(WHAT YOU HAVE TO DO) Render the rows below, from the line containing "is (1200, 984)." up to and including the line containing "category-value: 4,5 is", as a JSON list of strings with one string per line and blank lines omitted. Include no other lines.

(MATERIAL PROVIDED)
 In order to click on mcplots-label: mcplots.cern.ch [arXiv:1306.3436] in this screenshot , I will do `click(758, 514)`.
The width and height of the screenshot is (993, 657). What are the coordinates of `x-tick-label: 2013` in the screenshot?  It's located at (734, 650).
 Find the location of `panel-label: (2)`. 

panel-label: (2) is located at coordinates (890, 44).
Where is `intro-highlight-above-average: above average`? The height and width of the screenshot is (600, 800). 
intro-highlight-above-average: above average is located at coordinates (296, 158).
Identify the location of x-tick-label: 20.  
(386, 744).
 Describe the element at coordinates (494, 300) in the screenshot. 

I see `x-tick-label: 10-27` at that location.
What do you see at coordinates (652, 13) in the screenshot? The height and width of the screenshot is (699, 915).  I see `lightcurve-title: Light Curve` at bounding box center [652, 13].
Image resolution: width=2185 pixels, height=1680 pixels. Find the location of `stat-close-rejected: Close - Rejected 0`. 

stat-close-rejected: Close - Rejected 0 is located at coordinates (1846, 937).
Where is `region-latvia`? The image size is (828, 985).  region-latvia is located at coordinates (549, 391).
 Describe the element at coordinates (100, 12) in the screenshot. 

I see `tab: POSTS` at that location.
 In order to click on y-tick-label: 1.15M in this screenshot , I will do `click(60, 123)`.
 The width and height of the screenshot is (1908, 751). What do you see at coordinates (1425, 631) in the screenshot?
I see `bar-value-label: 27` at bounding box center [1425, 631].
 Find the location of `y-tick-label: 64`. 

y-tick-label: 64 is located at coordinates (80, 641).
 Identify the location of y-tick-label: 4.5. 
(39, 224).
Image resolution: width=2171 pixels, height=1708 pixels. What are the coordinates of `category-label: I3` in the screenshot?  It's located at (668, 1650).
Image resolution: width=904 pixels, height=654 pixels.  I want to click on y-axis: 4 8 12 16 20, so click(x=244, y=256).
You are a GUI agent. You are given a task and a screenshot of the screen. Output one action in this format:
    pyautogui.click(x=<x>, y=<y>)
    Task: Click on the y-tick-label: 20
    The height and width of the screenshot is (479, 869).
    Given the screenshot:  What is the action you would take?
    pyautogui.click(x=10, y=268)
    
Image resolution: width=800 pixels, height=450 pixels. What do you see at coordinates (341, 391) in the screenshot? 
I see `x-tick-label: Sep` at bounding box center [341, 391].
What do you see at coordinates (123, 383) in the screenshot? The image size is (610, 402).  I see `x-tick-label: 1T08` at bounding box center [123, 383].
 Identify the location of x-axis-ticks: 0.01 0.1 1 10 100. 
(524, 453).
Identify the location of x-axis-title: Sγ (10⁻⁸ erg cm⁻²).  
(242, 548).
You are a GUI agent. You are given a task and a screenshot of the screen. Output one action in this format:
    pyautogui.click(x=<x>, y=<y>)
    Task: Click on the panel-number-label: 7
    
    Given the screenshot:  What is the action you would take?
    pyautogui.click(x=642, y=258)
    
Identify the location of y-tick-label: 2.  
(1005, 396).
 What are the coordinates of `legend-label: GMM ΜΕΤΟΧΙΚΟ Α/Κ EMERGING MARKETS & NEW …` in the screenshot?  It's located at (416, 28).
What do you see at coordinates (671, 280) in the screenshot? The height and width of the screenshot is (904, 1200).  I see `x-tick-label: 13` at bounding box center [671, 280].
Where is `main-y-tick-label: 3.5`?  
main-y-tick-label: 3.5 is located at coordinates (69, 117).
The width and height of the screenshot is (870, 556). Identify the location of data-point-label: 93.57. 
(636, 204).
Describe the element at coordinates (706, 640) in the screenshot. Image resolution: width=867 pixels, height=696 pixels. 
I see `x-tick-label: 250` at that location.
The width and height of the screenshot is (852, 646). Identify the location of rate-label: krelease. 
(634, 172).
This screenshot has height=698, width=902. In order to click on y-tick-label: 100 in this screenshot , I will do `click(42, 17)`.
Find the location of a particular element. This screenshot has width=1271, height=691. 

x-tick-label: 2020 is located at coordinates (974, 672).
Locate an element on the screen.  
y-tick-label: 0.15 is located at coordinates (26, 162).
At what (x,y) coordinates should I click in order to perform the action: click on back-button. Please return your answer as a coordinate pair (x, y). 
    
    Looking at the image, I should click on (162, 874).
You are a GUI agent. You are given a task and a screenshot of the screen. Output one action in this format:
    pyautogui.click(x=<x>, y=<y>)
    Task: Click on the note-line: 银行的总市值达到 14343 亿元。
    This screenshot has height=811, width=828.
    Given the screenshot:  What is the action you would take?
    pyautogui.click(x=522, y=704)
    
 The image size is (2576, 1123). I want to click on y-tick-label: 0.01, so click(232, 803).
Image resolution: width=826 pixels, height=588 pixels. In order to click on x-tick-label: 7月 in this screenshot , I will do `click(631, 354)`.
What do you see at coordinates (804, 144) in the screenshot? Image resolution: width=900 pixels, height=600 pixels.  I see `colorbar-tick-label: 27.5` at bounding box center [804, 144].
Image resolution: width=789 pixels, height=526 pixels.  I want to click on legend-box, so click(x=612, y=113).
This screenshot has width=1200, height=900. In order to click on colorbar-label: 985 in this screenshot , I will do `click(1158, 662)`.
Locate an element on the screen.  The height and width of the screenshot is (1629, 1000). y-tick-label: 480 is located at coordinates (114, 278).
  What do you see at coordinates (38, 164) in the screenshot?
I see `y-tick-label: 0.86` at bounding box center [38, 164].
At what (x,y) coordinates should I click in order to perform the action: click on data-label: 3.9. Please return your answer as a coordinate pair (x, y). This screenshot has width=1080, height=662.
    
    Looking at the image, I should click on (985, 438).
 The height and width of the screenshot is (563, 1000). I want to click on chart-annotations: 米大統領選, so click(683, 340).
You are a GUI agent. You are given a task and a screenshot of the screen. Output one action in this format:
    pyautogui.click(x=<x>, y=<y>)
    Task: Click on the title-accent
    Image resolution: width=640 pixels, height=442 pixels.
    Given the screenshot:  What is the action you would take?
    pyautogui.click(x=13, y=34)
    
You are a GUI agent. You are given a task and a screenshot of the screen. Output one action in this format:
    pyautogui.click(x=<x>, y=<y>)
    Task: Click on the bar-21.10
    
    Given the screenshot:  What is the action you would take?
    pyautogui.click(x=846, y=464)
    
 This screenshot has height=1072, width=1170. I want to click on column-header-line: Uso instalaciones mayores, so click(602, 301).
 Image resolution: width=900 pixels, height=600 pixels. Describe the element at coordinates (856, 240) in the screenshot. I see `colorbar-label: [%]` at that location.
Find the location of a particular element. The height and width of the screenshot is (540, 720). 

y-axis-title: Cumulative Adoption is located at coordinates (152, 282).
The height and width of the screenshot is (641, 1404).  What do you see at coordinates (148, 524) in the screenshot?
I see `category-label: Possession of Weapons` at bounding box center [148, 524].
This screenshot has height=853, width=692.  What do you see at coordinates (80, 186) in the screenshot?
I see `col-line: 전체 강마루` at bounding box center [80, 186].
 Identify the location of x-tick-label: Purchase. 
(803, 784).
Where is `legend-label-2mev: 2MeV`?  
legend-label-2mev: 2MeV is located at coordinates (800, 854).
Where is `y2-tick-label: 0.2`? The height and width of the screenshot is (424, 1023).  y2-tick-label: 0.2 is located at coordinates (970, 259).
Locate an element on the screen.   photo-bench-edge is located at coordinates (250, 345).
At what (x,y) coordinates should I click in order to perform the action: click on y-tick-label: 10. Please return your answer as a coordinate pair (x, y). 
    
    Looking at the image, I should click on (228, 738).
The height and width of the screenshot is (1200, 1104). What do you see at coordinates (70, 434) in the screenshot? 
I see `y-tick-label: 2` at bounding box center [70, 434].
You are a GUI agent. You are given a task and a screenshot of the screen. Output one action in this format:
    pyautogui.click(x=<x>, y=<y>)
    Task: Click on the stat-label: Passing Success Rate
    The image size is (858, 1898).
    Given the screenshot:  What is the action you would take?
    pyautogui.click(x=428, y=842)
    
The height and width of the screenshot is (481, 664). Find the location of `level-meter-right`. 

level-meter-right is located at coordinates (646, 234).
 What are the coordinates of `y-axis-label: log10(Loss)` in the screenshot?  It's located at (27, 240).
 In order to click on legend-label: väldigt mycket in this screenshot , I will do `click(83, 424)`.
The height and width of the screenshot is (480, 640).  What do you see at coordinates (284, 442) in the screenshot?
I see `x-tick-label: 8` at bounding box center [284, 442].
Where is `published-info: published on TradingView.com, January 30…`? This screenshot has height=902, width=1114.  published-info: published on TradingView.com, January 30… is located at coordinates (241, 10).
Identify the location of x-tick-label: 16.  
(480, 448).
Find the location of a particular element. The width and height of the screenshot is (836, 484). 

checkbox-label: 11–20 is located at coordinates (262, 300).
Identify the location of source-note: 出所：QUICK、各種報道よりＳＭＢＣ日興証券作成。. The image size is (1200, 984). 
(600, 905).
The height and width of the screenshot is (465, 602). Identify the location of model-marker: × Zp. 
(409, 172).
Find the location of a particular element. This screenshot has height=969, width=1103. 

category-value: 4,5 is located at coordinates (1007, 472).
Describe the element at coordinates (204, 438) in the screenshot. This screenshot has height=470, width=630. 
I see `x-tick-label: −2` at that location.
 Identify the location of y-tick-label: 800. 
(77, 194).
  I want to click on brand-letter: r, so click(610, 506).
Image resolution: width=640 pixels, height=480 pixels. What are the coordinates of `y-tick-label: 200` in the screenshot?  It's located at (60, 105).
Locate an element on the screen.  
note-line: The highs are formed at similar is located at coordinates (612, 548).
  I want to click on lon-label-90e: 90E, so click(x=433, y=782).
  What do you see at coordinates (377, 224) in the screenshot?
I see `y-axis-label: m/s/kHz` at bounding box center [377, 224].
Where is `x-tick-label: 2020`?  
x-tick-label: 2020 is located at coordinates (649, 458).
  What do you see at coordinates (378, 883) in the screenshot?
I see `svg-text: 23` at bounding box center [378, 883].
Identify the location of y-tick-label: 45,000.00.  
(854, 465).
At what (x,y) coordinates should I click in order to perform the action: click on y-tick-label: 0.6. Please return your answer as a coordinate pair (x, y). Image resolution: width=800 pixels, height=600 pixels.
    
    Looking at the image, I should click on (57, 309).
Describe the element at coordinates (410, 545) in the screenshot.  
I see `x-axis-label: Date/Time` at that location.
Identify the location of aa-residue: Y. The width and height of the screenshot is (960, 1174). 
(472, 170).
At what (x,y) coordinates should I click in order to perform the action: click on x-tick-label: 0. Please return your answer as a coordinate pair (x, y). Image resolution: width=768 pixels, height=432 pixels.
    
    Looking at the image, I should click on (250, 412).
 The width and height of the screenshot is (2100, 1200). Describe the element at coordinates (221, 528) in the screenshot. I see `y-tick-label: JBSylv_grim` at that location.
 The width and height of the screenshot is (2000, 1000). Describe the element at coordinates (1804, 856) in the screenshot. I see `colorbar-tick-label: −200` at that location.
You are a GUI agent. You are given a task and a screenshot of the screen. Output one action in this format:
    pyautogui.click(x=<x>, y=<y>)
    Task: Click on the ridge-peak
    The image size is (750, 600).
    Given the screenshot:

(RESPONSE TO THE EXERCISE)
[
  "Identify the location of source-note: 出所：QUICK、各種報道よりＳＭＢＣ日興証券作成。. The image size is (1200, 984). ",
  "(600, 905).",
  "The height and width of the screenshot is (465, 602). Identify the location of model-marker: × Zp. ",
  "(409, 172).",
  "Find the location of a particular element. This screenshot has height=969, width=1103. ",
  "category-value: 4,5 is located at coordinates (1007, 472)."
]